Mahkememizin 16/03/2022 tarihli celsesi 1 nolu ara karar gereğince; davacı tarafın ticari defterleri incelenerek taraflar arasındaki alacak borç ilişkisinin ve varsa kayıtlı olan faturaların ayrıca gösterilmesinin istenilmesi ile 6102 sayılı TTK hükümleri, 5362 nolu Esnaf ve Sanatkârlar Meslek Kuruluşları Kanunu’nun 3. maddesi, 21.07.2007 tarihli Resmi Gazete’de yayınlanan 18.06.2007 tarihli 2007/12362 sayılı Bakanlar Kurulu kararı ile esnaf ve tacir ayrımına ilişkin karar, 213 sayılı Vergi Usul Kanunu 177. maddesinde belirtilen hadlerden, 1. ve 3. bendindeki konularda faaliyette bulunanlarda yarısını,2. bendeki faaliyetlerde bulunanların bu tutarın tamamını aşanların tacir olacağı düzenlendiği de dikkate alınarak davacının basit usule mi tabi olduğu, esnaf veya tacir olup olmadığının belirlenmesinin Kocaeli Asliye Ticaret Mahkemesine talimat yazılarak; Bilirkişinden alınan raporun sonuç kısmına göre;” taraflar arasında 2022 yılında mobilya emtiası alımına yönelik faturaya bağlı ticari faaliyet bulunduğu, davacı tarafın 06/09/2022 tarihli satış faturasına karşılık davalının 13/10/2022 tarihinde iade fatura düzenlediği, ancak emtiaların fiilen teslim ve iadesine ilişkin belge sunulmadığı,
Davacı tarafın gelir-gider şeklinde tutulan 2022 yılı işletme defterinin elektronik beyan sistemi üzerinden incelenmesinde her iki faturanın da gelir ve gider olarak kaydedildiği, aralardaki 2-TL ( iki Türk Lirası) farktan dolayı davacının davalıya 2 TL borçlu göründüğü,
Davacı tarafın 2020-2021 yılı Gelir Vergisi beyanlarındaki hasılat ve alışları dikkate alındığında 2013 sayılı VUK’nun 177. Maddesinde düzenlenen hadleri aşmadığı dolayısıyla gerçek usulde işletme defteri tutan esnaf olduğu, dava tarihi itibariyle tacir sıfatını taşımadığı kanaatine varılmıştır” şeklinde rapor sunduğu görülmüştür.

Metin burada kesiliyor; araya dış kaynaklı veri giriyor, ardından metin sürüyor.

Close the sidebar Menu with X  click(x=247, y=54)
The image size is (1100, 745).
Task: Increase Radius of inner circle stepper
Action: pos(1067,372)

6335 sayılı Türk Ticaret Kanunu ile Türk Ticaret Kanununun Yürürlüğü ve Uygulama Şekli Hakkında Kanunda Değişiklik Yapılmasına Dair Kanunun 2. maddesi ile değişik TTK’nın 5/1. maddesinde, aksine hüküm bulunmadıkça, dava olunan şeyin değerine veya tutarına bakılmaksızın, asliye ticaret mahkemesinin tüm ticarî davalar ile ticari nitelikteki çekişmesiz yargı işlerine bakmakla görevli olduğu belirtilmiştir.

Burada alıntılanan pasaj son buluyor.